Flinders University’s Yunggorendi First Nations Centre for Higher Education and Research has received a United Nations Educational, Scientific and Cultural Organization (UNESCO) Award for “excellence and innovation in teaching, recruitment and support of Indigenous students to higher education”.
The Director of Yunggorendi, Professor Lester-Irabinna Rigney [pictured], said “UNESCO’s recognition of our Centre reflects Flinders’ commitment to the ideals of ‘education for all’.”
“Yunggorendi has built its reputation on community engagement with Indigenous peoples to produce genuine outcomes in higher education based on respect, relevance, reciprocity and responsibility,” Professor Rigney said.
“This honour bestowed on our past and present staff and students recognises their outstanding achievements in these areas,” he said.
Earlier this year, Professor Rigney stated that the critical lack of Aboriginal teachers and researchers in Australia needed to be addressed if gains in Indigenous health are to be achieved.

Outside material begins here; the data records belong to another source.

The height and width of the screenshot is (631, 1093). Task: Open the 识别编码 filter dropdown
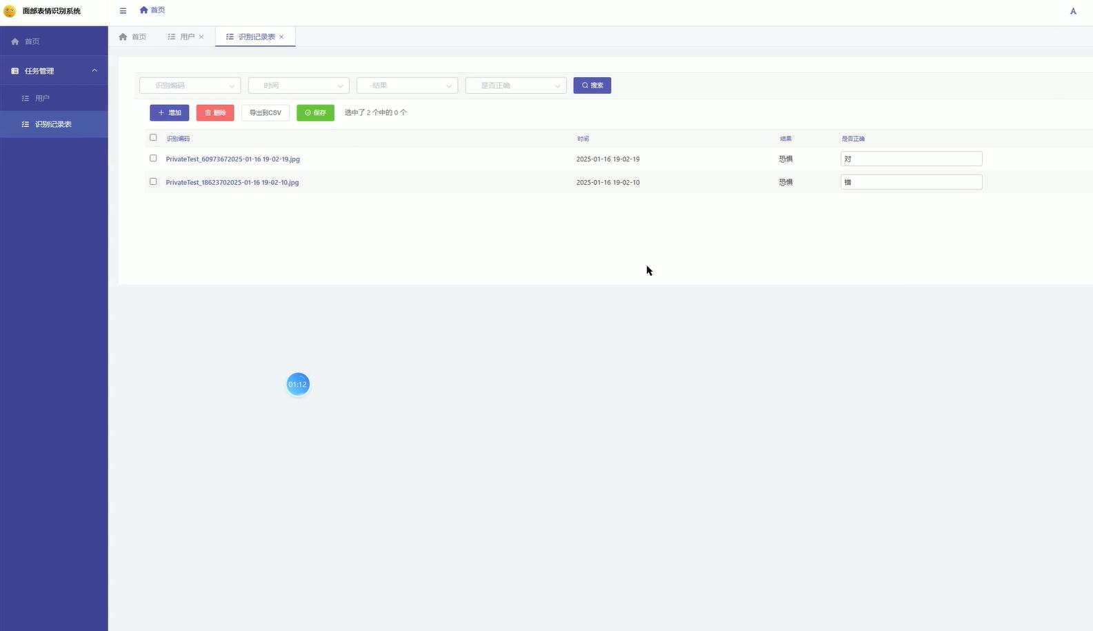tap(190, 86)
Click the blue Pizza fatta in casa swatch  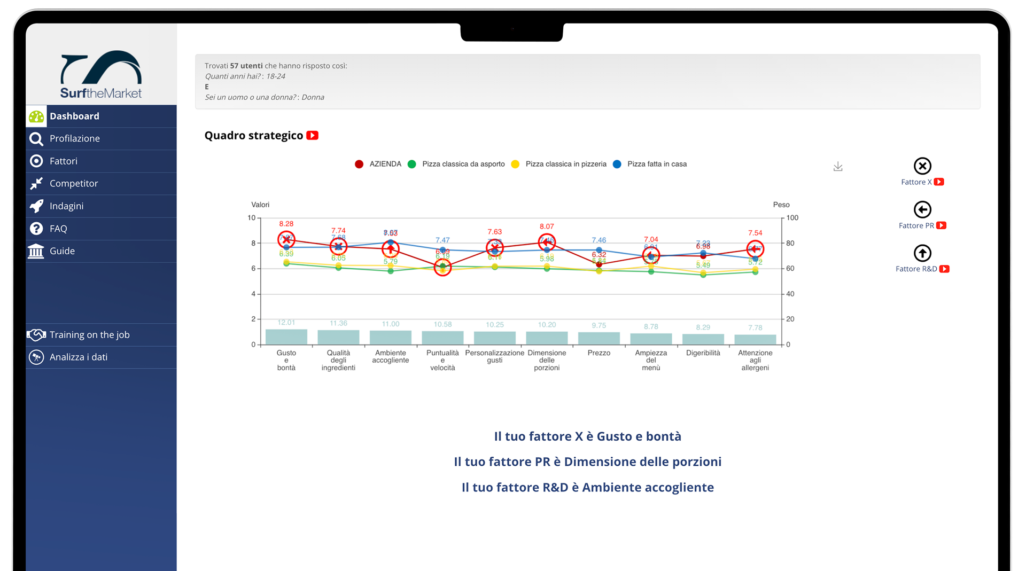[617, 164]
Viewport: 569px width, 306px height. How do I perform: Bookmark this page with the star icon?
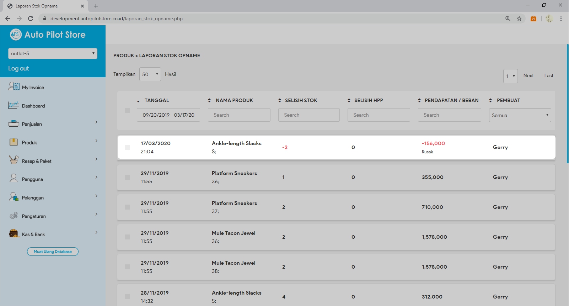pyautogui.click(x=519, y=19)
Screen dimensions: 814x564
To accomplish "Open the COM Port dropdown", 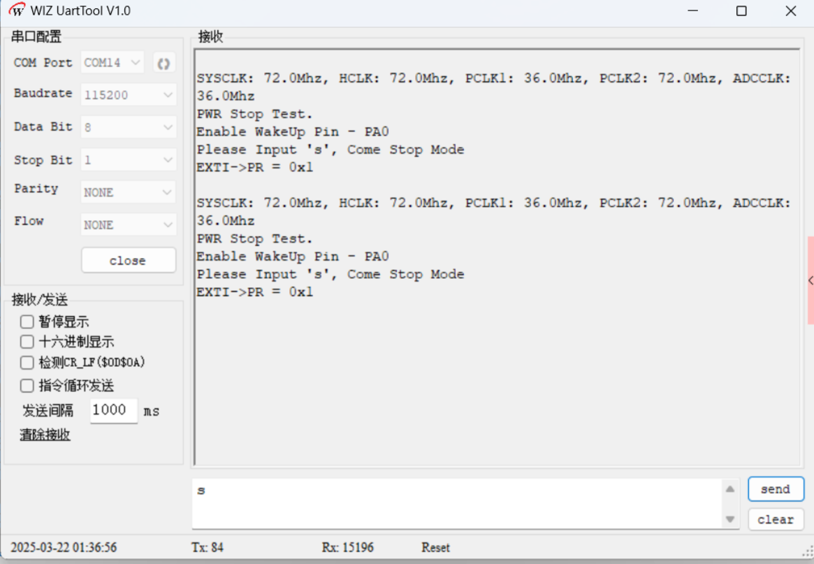I will coord(112,63).
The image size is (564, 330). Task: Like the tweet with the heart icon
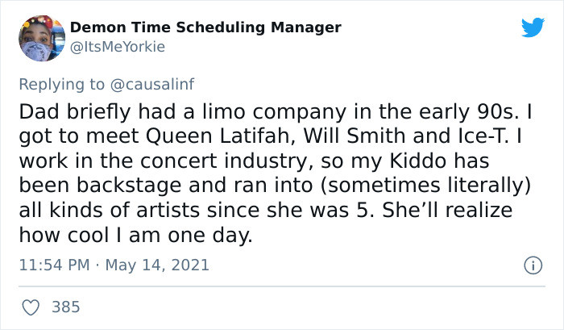click(31, 307)
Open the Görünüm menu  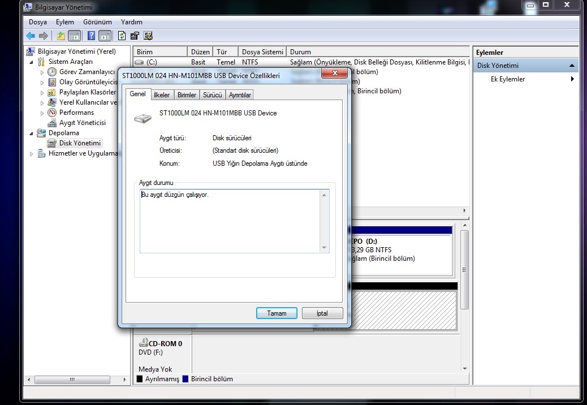pyautogui.click(x=97, y=22)
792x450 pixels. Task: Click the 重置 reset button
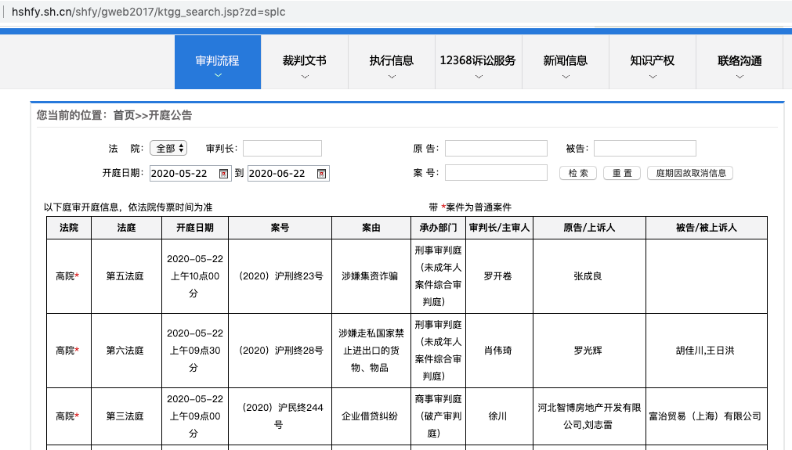pyautogui.click(x=622, y=173)
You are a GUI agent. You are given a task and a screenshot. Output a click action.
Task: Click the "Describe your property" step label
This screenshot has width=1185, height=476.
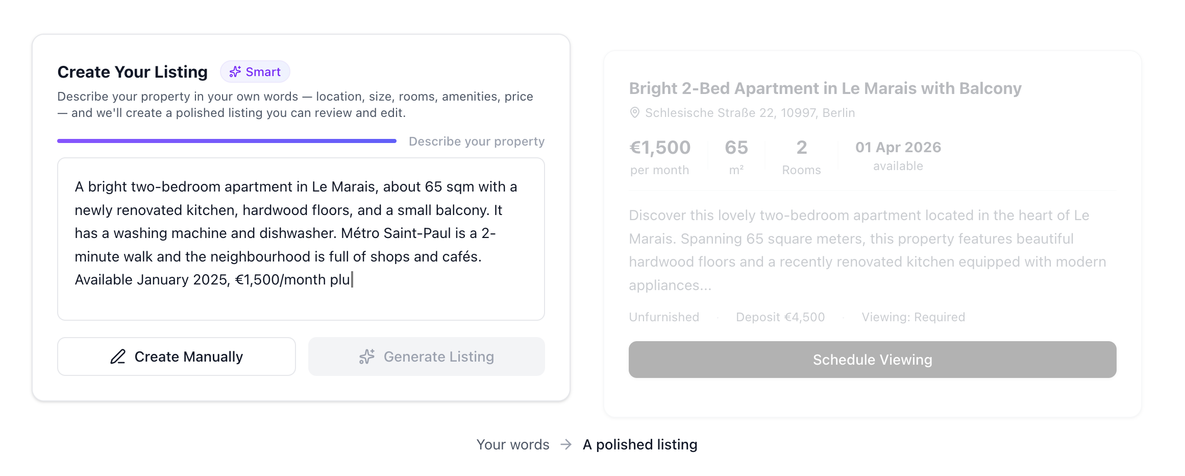tap(476, 141)
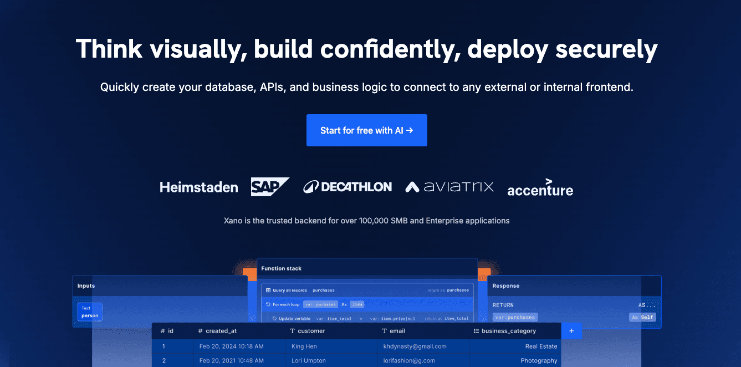Click the khdynasty@gmail.com email cell
Screen dimensions: 741x367
(415, 346)
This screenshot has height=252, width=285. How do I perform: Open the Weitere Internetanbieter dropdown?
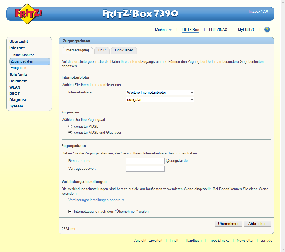coord(160,93)
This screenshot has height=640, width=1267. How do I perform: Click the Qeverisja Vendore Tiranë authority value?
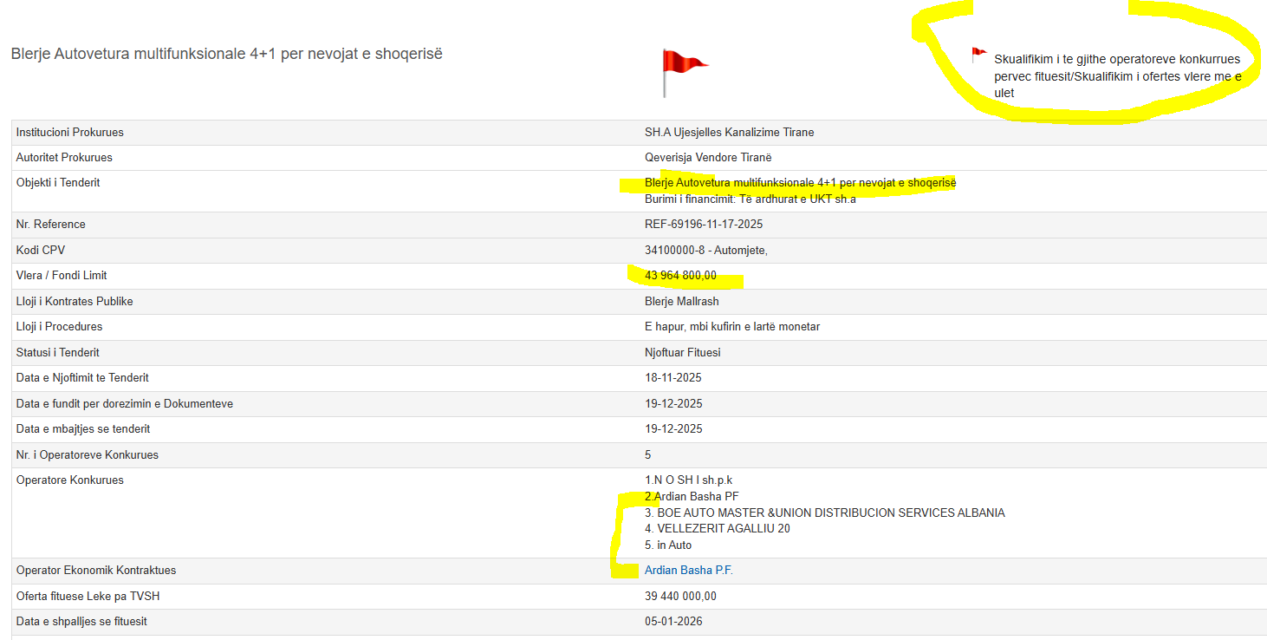707,158
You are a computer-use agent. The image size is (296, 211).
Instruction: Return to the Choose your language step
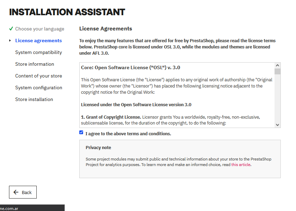(39, 29)
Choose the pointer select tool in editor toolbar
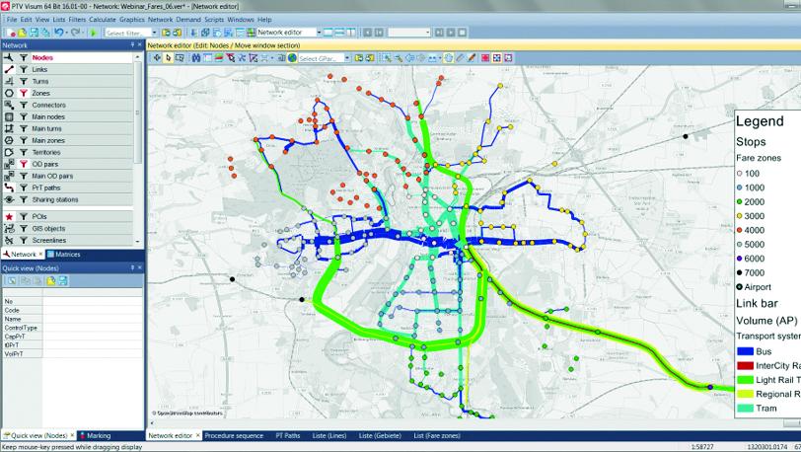Image resolution: width=801 pixels, height=452 pixels. tap(169, 58)
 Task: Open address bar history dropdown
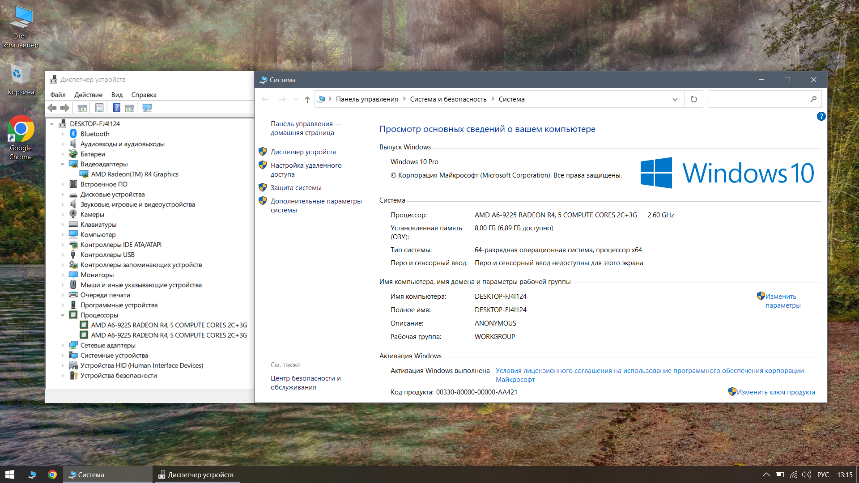[x=675, y=99]
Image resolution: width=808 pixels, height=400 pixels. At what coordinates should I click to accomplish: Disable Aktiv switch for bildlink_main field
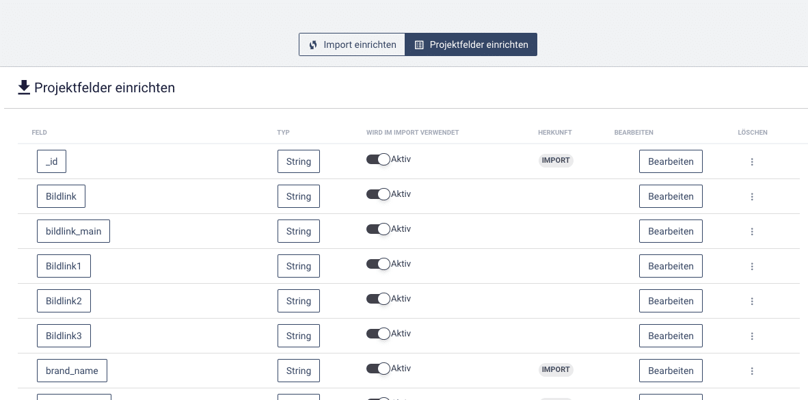(x=378, y=229)
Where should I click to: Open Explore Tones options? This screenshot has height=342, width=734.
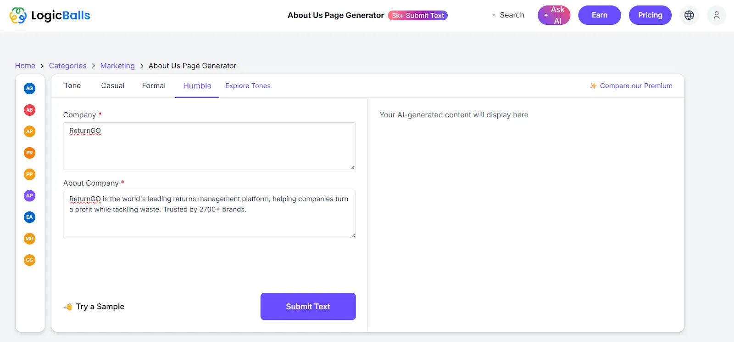coord(248,86)

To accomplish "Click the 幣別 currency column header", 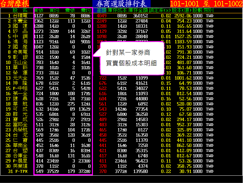I will click(x=209, y=10).
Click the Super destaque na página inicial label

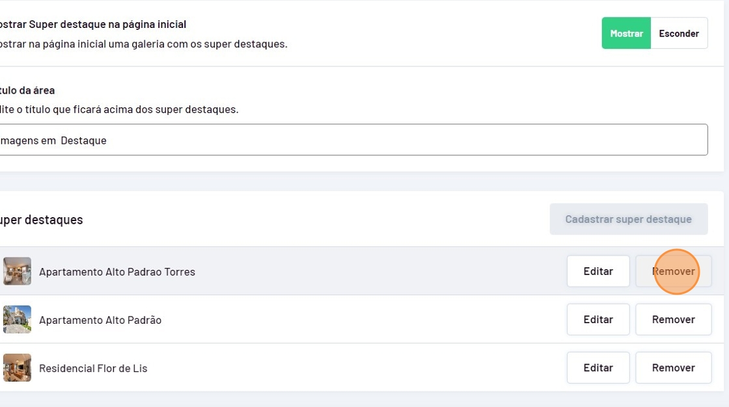click(x=92, y=25)
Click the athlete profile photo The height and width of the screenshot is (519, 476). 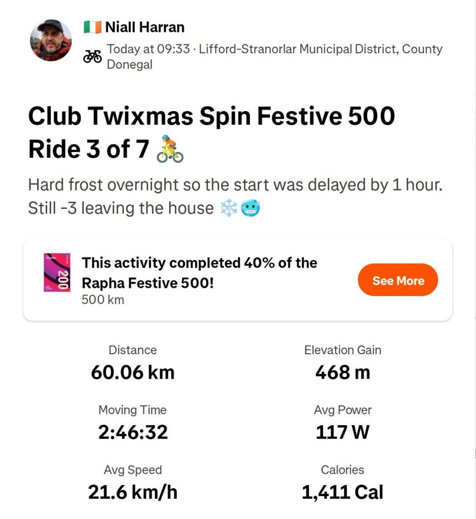click(x=51, y=41)

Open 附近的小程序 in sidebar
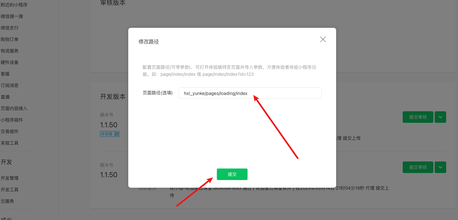[14, 5]
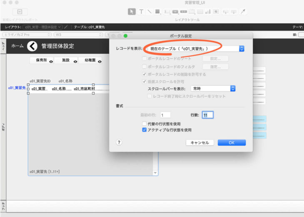
Task: Click the 行数 input field
Action: [207, 115]
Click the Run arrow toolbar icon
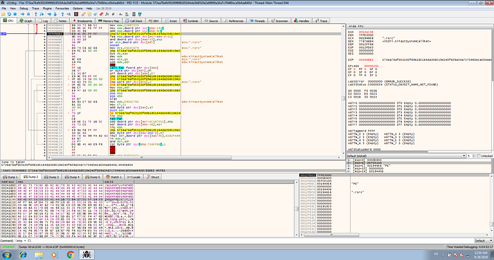Screen dimensions: 494x260 click(x=23, y=14)
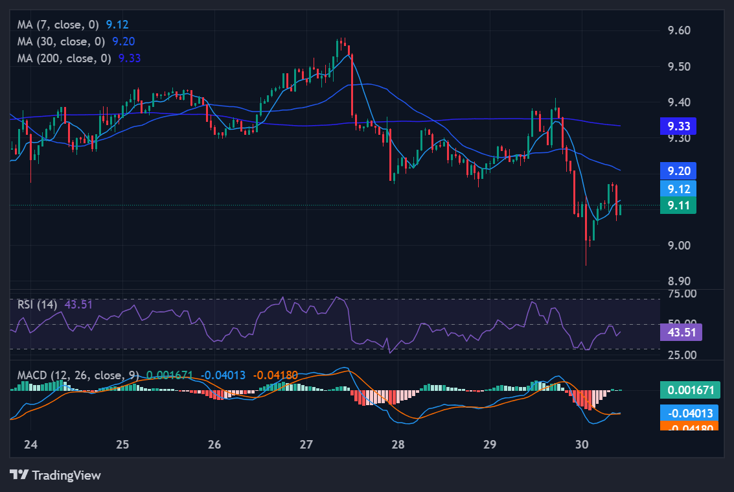Select the MA (200, close, 0) legend
This screenshot has height=492, width=734.
point(65,58)

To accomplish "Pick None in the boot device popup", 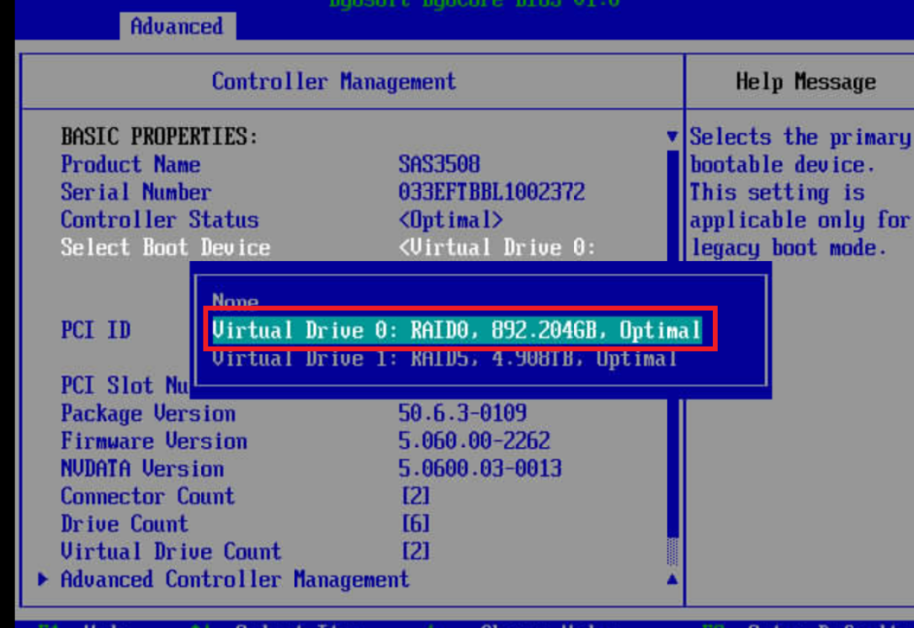I will (236, 301).
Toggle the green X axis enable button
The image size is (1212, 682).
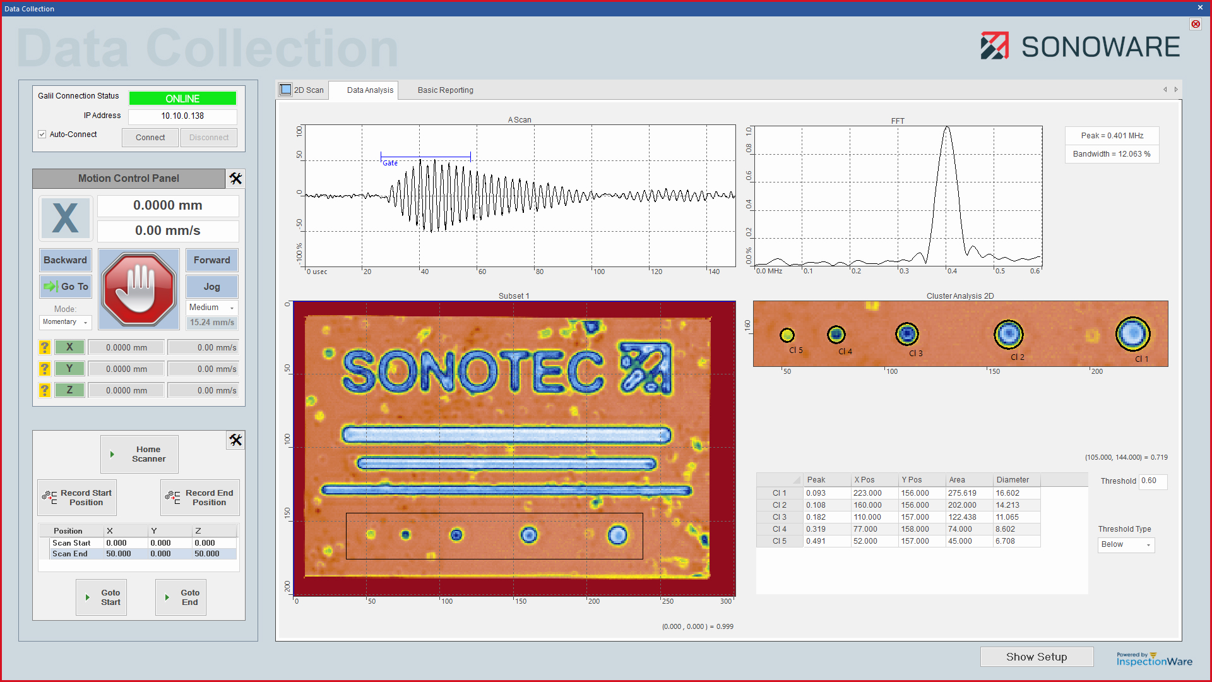[69, 347]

“Aboriginal health in this country is only going to get better if we start to address, from the very outset, education,” he said.
“We must throw out the poisonous ideology of educating an Aboriginal child out of an Aboriginal education – Indigenous languages are fundamental, Indigenous pedagogies and literacies are important,” he said.
Since 1977 Yunggorendi – a name given to the Centre by the Kaurna Nation which means to ‘impart knowledge’ – and Flinders have advanced 217 Indigenous graduates. In 2008 there were 195 Indigenous students studying professional degrees at Flinders including Law, Education, Nursing, Medicine and the Arts. Dr Gilbert Gallaher was the first Flinders PhD graduate in Public Health in 2008.
Professor Rigney accepted the award on behalf of Yunggorendi at a special reception at Government House on 10 November.